Power and Love
[Vinod Anand]

All of us contain within ourselves two strong but distinctly different fundamental forces that are in tension: power and love. In working for social change, we need both.

The problem is — whether we openly acknowledge it or not — each of us is tilted more towards one or the other, falling into either the power-camp or the love-camp. Our task then is to learn to work with each of them, rather than denying their hold onus.

It is not only an important need to uncover our preference or leaning, but also to learn how to balance them in our lives.
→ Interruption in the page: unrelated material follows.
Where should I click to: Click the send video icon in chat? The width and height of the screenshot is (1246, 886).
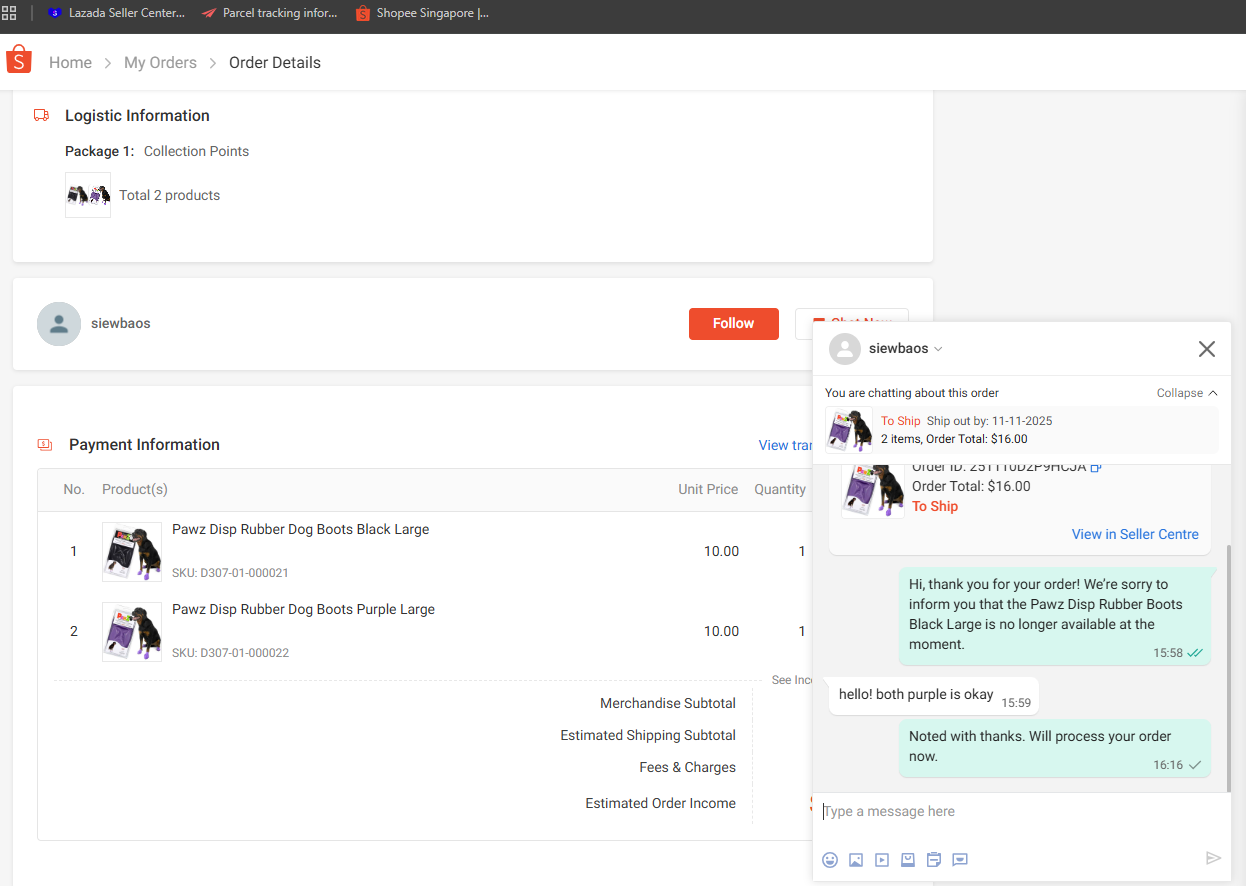(882, 859)
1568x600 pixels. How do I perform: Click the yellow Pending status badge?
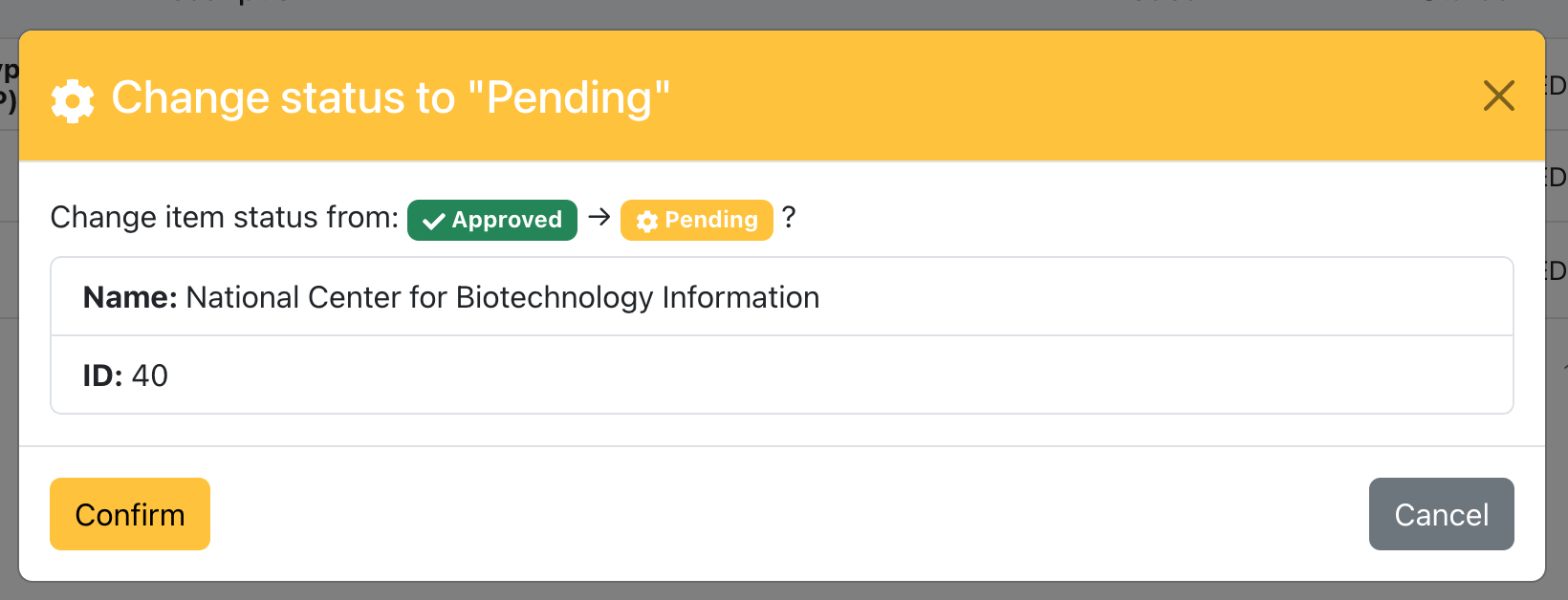(697, 220)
According to Adam Kahane, author of Power and Love:
A Theory and Practice of Social Change, those in the power-camp think that compassion and empathy are soft emotions that don’t really matter, or are even unhelpful in the working world, and should be restricted to home, family and romance.
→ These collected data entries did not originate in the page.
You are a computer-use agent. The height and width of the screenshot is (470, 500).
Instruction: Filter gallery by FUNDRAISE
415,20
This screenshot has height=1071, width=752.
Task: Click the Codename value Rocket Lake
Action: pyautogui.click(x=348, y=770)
They tend to zoom in on the weak, ineffectual, soppy side of love which certainly does exist. Love-camp types, on the other hand, see power-camp types as ruthless and manipulative — and while this is often true, it certainly isn’t always so.

Kahane interestingly points out that love without power is equally prevalent and equally dangerous for people trying to accomplish something; it’s just less understood. These days power has acquired a bad name, being associated again and again with just one rough end of the power-camp spectrum of selfishness, exploitation and megalomania.

We are called to nurture and validate the ethical practice of power — in others, yes, but mainly in ourselves; to take on responsibility, demand accountability and dissociate the word from its negative clout.

Actually, why we don’t see this ‘preference’ or its dark side clearly in ourselves is very wisely explained by Wendy Palmer, an aikido expert. “In a no-stress situation”, she says, “We can handle both power and love...”

But under stress, we revert to old habits. Power-camp people rush to their comfort zone, becoming more domineering, more reckless and more abusive, almost without thinking; while love-camp people revert to theirs, becoming more sentimental, more illogical and hand-wringingly inactive. And it is usually under stress that most important decisions are made, most irreversible damage done.

Making a choice between the two won’t work. Power and love constitute an ongoing dilemma that must be reconciled repeatedly, continuously and creatively. When asked how one can become accomplished at this balance, Kahane responded: “You have to deliberately practice both: power and love, power and love, like walking with your left foot and then right foot, over and over and over...”

Personally, I see that I tend to wriggle out of the ‘power thing’, caught up in my less than wholesome witnessing of it, the responsibilities I don’t feel strong or brave enough to accept, and also the definitions and connotations that were passed on in my upbringing.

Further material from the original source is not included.